* _SUPPLIED DATA_:
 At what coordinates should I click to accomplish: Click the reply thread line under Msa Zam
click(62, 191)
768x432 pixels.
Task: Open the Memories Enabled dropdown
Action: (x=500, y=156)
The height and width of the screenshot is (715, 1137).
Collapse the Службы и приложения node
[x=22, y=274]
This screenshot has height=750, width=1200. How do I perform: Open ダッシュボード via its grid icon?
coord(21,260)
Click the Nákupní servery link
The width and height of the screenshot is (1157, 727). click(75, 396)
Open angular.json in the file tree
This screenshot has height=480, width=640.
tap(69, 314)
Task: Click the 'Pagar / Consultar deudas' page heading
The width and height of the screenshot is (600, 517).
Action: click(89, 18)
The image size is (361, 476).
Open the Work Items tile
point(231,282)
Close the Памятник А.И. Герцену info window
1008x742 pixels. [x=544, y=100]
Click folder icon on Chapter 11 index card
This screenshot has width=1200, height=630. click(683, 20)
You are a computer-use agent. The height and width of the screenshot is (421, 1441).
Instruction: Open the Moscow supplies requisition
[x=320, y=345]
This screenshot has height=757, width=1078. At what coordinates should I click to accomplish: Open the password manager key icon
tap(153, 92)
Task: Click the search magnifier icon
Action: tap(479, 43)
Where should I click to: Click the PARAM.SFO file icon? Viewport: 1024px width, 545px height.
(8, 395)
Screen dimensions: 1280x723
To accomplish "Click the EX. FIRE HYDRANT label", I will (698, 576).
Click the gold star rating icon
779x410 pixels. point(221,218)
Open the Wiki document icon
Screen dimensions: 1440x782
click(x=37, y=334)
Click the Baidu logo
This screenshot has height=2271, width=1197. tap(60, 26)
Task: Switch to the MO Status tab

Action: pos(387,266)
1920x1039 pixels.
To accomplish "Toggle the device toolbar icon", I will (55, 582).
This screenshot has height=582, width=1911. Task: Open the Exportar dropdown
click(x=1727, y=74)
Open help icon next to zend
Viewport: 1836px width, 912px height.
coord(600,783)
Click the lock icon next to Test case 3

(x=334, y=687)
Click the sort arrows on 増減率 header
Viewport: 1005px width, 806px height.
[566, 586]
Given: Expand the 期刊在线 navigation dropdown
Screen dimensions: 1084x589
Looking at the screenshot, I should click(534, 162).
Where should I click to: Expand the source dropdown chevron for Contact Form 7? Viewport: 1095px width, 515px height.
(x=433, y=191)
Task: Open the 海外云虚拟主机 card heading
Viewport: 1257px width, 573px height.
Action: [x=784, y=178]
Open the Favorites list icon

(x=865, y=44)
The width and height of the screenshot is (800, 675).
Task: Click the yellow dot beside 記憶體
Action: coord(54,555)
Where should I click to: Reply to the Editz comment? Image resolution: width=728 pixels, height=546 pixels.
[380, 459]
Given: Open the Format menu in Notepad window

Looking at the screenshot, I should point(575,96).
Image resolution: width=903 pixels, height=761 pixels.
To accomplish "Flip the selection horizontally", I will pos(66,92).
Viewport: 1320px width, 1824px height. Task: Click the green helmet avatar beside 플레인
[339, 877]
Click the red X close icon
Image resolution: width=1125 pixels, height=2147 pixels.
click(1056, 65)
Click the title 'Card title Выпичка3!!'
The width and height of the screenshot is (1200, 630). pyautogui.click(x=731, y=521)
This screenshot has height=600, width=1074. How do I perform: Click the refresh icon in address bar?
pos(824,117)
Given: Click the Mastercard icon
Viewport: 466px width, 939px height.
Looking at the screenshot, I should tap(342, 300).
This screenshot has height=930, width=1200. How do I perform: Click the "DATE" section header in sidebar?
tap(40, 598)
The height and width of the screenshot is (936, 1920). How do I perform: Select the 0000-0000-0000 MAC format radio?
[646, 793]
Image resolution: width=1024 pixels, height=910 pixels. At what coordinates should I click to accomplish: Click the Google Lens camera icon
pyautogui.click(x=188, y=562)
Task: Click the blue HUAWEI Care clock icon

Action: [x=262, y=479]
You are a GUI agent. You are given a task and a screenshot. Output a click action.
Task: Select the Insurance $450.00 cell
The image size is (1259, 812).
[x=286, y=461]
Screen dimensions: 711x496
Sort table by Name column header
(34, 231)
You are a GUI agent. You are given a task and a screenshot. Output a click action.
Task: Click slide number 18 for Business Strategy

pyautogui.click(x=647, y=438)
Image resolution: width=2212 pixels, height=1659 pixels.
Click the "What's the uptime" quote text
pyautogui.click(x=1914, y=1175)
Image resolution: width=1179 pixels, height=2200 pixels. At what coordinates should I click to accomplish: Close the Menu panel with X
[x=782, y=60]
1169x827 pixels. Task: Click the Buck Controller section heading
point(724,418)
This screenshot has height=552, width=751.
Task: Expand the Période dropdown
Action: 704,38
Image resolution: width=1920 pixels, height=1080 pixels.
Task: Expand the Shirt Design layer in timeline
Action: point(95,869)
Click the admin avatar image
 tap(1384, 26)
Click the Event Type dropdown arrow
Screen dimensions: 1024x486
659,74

* _TASK DESCRIPTION_: Every line above is to be transcribed exactly, with nothing dropped.

* _ANSWER TO THIS TASK_:
 At what coordinates should I click to accomplish: Click the reply thread line under Msa Zam
click(62, 191)
768x432 pixels.
Task: Open the Memories Enabled dropdown
Action: (x=500, y=156)
The height and width of the screenshot is (715, 1137).
Collapse the Службы и приложения node
[x=22, y=274]
This screenshot has height=750, width=1200. How do I perform: Open ダッシュボード via its grid icon?
coord(21,260)
Click the Nákupní servery link
The width and height of the screenshot is (1157, 727). click(75, 396)
Open angular.json in the file tree
This screenshot has height=480, width=640.
tap(69, 314)
Task: Click the 'Pagar / Consultar deudas' page heading
The width and height of the screenshot is (600, 517).
Action: click(89, 18)
The image size is (361, 476).
Open the Work Items tile
point(231,282)
Close the Памятник А.И. Герцену info window
1008x742 pixels. [x=544, y=100]
Click folder icon on Chapter 11 index card
This screenshot has width=1200, height=630. click(683, 20)
You are a computer-use agent. The height and width of the screenshot is (421, 1441).
Instruction: Open the Moscow supplies requisition
[x=320, y=345]
This screenshot has height=757, width=1078. At what coordinates should I click to accomplish: Open the password manager key icon
tap(153, 92)
Task: Click the search magnifier icon
Action: tap(479, 43)
Where should I click to: Click the PARAM.SFO file icon? Viewport: 1024px width, 545px height.
(8, 395)
Screen dimensions: 1280x723
To accomplish "Click the EX. FIRE HYDRANT label", I will (698, 576).
Click the gold star rating icon
779x410 pixels. point(221,218)
Open the Wiki document icon
Screen dimensions: 1440x782
click(x=37, y=334)
Click the Baidu logo
This screenshot has height=2271, width=1197. tap(60, 26)
Task: Switch to the MO Status tab

Action: pos(387,266)
1920x1039 pixels.
To accomplish "Toggle the device toolbar icon", I will (55, 582).
This screenshot has height=582, width=1911. Task: Open the Exportar dropdown
click(x=1727, y=74)
Open help icon next to zend
Viewport: 1836px width, 912px height.
coord(600,783)
Click the lock icon next to Test case 3

(x=334, y=687)
Click the sort arrows on 増減率 header
Viewport: 1005px width, 806px height.
[566, 586]
Given: Expand the 期刊在线 navigation dropdown
Screen dimensions: 1084x589
Looking at the screenshot, I should click(534, 162).
Where should I click to: Expand the source dropdown chevron for Contact Form 7? Viewport: 1095px width, 515px height.
(x=433, y=191)
Task: Open the 海外云虚拟主机 card heading
Viewport: 1257px width, 573px height.
Action: [x=784, y=178]
Open the Favorites list icon

(x=865, y=44)
The width and height of the screenshot is (800, 675).
Task: Click the yellow dot beside 記憶體
Action: coord(54,555)
Where should I click to: Reply to the Editz comment? Image resolution: width=728 pixels, height=546 pixels.
[380, 459]
Given: Open the Format menu in Notepad window

Looking at the screenshot, I should point(575,96).
Image resolution: width=903 pixels, height=761 pixels.
To accomplish "Flip the selection horizontally", I will pos(66,92).
Viewport: 1320px width, 1824px height. Task: Click the green helmet avatar beside 플레인
[339, 877]
Click the red X close icon
Image resolution: width=1125 pixels, height=2147 pixels.
click(1056, 65)
Click the title 'Card title Выпичка3!!'
The width and height of the screenshot is (1200, 630). pyautogui.click(x=731, y=521)
This screenshot has height=600, width=1074. How do I perform: Click the refresh icon in address bar?
pos(824,117)
Given: Click the Mastercard icon
Viewport: 466px width, 939px height.
Looking at the screenshot, I should tap(342, 300).
This screenshot has height=930, width=1200. How do I perform: Click the "DATE" section header in sidebar?
tap(40, 598)
The height and width of the screenshot is (936, 1920). How do I perform: Select the 0000-0000-0000 MAC format radio?
[646, 793]
Image resolution: width=1024 pixels, height=910 pixels. At what coordinates should I click to accomplish: Click the Google Lens camera icon
pyautogui.click(x=188, y=562)
Task: Click the blue HUAWEI Care clock icon

Action: [x=262, y=479]
You are a GUI agent. You are given a task and a screenshot. Output a click action.
Task: Select the Insurance $450.00 cell
The image size is (1259, 812).
[x=286, y=461]
Screen dimensions: 711x496
Sort table by Name column header
(34, 231)
You are a GUI agent. You are given a task and a screenshot. Output a click action.
Task: Click slide number 18 for Business Strategy

pyautogui.click(x=647, y=438)
Image resolution: width=2212 pixels, height=1659 pixels.
Click the "What's the uptime" quote text
pyautogui.click(x=1914, y=1175)
Image resolution: width=1179 pixels, height=2200 pixels. At what coordinates should I click to accomplish: Close the Menu panel with X
[x=782, y=60]
1169x827 pixels. Task: Click the Buck Controller section heading
point(724,418)
This screenshot has height=552, width=751.
Task: Expand the Période dropdown
Action: 704,38
Image resolution: width=1920 pixels, height=1080 pixels.
Task: Expand the Shirt Design layer in timeline
Action: point(95,869)
Click the admin avatar image
 tap(1384, 26)
Click the Event Type dropdown arrow
Screen dimensions: 1024x486
659,74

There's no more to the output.